时间:2025-10-19 08:18:59  作者:小飞象来喽
  一只手扶住她,门完全拉开,露出叶泠苍白的,没有血色的脸。
  她嗓音嘶哑,如同被砂砾磨过:“季青,我们谈谈。”
  -
  孟连秋提心吊胆守在监控室门外,生怕薛季青脾气上来,真把叶泠给拆了。
  但里面安安静静,久久没有激烈的声响。
  门内,叶泠在监视器前坐下,调出昨天的监控,八倍速播放。
  薛季青直勾勾盯着她,目光从她右臂上渗血的纱布,到缺了一块指甲的中指。
  随着鼠标的点击,裸露的肉吐出血丝,凝固成可怖的血痂。
  胃里发寒,薛季青竭力控制自己不要去看:“我只有一个问题要问你,昨天晚上,你为什么选商觅儿。”
  “明明先把筱筱救下来,等劫匪到楼下了狙击也是一样的。”
  “孟连秋说那是最优解,但我不信你会这么配合。”
  “告诉我。”
  “……”
  长久的沉默,叶泠轻声说:“因为我,自作聪明,愚蠢至极。”
  她问:“如果你是劫匪,在手里有两个人质,且需要舍弃一个时,你会保留无关紧要的,还是,留下更重要的?”
  “……”薛季青明白了什么,回答,“后者。”
  “是啊,但可惜,我们都是这么想的。

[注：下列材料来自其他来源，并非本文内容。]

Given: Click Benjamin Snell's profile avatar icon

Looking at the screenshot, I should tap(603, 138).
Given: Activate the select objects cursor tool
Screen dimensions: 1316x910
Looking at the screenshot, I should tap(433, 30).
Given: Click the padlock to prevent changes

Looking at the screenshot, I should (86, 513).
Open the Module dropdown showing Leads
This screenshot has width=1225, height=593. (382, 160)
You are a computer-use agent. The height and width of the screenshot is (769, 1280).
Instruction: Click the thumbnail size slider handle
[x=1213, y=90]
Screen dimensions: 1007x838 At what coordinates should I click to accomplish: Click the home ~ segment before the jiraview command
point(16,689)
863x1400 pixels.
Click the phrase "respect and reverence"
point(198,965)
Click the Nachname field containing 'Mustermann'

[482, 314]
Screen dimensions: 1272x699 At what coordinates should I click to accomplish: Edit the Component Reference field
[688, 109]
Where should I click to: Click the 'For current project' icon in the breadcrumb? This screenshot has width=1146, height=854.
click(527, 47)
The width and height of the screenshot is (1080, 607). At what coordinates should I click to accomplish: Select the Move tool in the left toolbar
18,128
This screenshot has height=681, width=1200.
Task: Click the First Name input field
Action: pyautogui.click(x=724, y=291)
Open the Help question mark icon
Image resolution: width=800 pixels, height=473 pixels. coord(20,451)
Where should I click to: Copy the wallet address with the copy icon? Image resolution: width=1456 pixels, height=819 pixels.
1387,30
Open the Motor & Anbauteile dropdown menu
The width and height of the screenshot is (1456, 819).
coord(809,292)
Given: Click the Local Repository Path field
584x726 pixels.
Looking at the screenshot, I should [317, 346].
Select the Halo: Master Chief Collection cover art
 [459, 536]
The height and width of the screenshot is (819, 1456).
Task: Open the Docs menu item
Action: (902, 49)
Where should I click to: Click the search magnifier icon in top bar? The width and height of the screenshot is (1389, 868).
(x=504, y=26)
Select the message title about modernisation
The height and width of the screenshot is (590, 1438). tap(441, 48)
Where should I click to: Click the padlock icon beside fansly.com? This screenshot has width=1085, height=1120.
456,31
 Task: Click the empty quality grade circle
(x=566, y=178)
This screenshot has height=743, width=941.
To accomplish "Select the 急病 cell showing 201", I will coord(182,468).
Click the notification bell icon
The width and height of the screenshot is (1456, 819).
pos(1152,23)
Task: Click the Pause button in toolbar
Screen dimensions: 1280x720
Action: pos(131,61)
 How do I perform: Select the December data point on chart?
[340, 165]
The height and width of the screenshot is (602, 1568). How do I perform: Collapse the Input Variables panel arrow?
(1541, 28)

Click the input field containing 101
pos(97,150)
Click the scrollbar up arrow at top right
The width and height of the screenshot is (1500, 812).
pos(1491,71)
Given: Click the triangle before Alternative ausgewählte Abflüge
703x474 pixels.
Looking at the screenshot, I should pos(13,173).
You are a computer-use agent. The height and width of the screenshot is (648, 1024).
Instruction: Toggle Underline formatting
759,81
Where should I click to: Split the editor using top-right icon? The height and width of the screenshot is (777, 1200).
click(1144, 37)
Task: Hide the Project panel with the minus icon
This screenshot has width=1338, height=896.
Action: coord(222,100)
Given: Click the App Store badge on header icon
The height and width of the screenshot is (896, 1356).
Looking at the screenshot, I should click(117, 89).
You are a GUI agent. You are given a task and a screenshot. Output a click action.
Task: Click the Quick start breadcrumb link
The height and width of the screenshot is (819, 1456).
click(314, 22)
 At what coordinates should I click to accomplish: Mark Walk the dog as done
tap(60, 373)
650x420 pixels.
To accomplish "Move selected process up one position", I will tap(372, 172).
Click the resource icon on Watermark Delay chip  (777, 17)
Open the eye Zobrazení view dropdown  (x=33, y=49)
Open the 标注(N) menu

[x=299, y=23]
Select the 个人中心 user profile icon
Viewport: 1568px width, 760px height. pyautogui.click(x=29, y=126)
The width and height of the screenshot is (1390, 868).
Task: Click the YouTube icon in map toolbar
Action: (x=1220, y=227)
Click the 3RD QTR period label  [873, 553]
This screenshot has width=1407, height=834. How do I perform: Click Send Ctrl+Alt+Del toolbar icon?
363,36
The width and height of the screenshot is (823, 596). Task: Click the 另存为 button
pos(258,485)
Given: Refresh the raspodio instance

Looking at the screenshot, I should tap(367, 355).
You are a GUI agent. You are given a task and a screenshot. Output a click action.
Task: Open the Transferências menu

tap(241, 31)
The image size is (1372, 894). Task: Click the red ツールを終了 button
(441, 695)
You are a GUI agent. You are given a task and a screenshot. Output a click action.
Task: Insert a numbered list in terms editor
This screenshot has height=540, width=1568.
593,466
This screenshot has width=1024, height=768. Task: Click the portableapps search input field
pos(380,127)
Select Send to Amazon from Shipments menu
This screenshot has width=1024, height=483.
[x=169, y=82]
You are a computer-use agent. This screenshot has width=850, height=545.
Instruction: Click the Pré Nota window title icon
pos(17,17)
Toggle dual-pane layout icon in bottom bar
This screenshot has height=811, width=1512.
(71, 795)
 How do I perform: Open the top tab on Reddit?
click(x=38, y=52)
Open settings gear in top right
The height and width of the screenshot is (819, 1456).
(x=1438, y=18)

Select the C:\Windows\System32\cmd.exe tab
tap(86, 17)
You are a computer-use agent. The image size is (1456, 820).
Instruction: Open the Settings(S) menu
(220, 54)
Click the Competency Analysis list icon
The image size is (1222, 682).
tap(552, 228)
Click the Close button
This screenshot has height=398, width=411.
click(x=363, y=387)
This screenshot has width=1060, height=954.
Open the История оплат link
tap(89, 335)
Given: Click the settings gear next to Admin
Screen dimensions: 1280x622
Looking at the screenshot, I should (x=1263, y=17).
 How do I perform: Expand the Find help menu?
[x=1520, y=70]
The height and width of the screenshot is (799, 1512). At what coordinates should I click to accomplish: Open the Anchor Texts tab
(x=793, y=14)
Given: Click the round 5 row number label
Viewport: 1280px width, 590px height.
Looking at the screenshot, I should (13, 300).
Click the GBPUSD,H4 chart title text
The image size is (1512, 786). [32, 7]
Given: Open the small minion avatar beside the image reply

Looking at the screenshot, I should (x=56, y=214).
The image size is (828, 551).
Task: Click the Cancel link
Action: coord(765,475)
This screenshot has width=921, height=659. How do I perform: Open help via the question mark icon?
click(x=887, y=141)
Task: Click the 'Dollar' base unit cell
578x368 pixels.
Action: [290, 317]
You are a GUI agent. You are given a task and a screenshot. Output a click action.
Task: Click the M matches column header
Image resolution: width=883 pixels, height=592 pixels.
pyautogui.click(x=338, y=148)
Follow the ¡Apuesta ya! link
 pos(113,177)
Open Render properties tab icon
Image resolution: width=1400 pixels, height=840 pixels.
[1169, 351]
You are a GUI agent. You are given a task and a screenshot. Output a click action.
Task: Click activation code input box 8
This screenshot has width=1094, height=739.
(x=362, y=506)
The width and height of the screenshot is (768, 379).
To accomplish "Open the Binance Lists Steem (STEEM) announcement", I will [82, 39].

”
  -
  赌桌上,永远不能暴露自己的底牌。
  虚张声势、以假乱真,是最基础,也最有用的手段。
  李度在已经挟持到商觅儿的情况下,还要冒险来悦鑫,是因为贪心,也因为,他想获取更大的筹码。
  二选一不过是试探,是赌局陷入僵持时,故意抛出的饵。
  选谁不重要,重要的是,李度只会抛出价值更低的筹码。
  叶泠在赌,赌商觅儿的身份背景,加上她的选择,能让李度心中的天平倾斜。
  李度也在赌。
  赌耿筱筱,才是定局的关键。
  ……
  事情发生后,叶泠一遍遍回忆,从每一句对话,到每一个细微的眼神。
  她在想是哪里出了问题。
  是第一眼就锁定的视线;是看到她皱眉忍痛的表情后,下意识的那句“别伤到她”;还是……
  复盘来复盘去,她好像浑身上下都是破绽。
  一念之差,满盘皆输。
  -
  “我以为,最差的结果也就是,我把筱筱换出来。”
  可这一次,她依旧没有选择权。
  “筱筱水性很好,我听到有人说,正是因为水性好,才自持不会出事,想用这种方式摆脱劫匪。”
  “怎么可能,筱筱那么聪明,她一定猜到了我上来就是为了拖住劫匪,好争取时间。”
  “既然如此,她怎么可能用这种蠢办法……”
  “而且,而且,悦鑫建在五米高的矮崖上,算上楼层的距离,有十几米,她没有破坏水面张力的话,跳下去会很疼。”
  “你不知道,筱筱特别怕疼,有一次她偷偷煲汤,被烫了两个很大的泡,听说要用针筒抽液,怕疼,死活不肯去医院,后来我还是趁她睡着偷偷处理的。”
  “这一点点疼都忍不了的话,为什么,为什么她会,咳,咳咳……”
  叶泠捂住嘴,咳嗽声像尖锐的哨子。
  薛季青慌慌张张递了纸巾过去,面露不忍:“最近发生那么多事,筱筱一时冲动也是……”
  话没说完,她惊恐地看到,叶泠指缝里透出了鲜艳的红色。
  “你吐血了?!是胃病犯了吗?要不要去医院?”
  她慌里慌张地要去打120,叶泠抓住她,挤出气声:“没事。”
  缓了缓,叶泠把染血的纸巾丢进纸篓,声音更低了:“大概是喉咙受伤了,没事。”
  “还说没事……”
  薛季青张张嘴,一双眼睛红得像兔子。
  叶泠的声音多好听啊,她常常打趣,说叶泠也就是投在了有钱人家,不然现在早就是大杀四方的知名CV了。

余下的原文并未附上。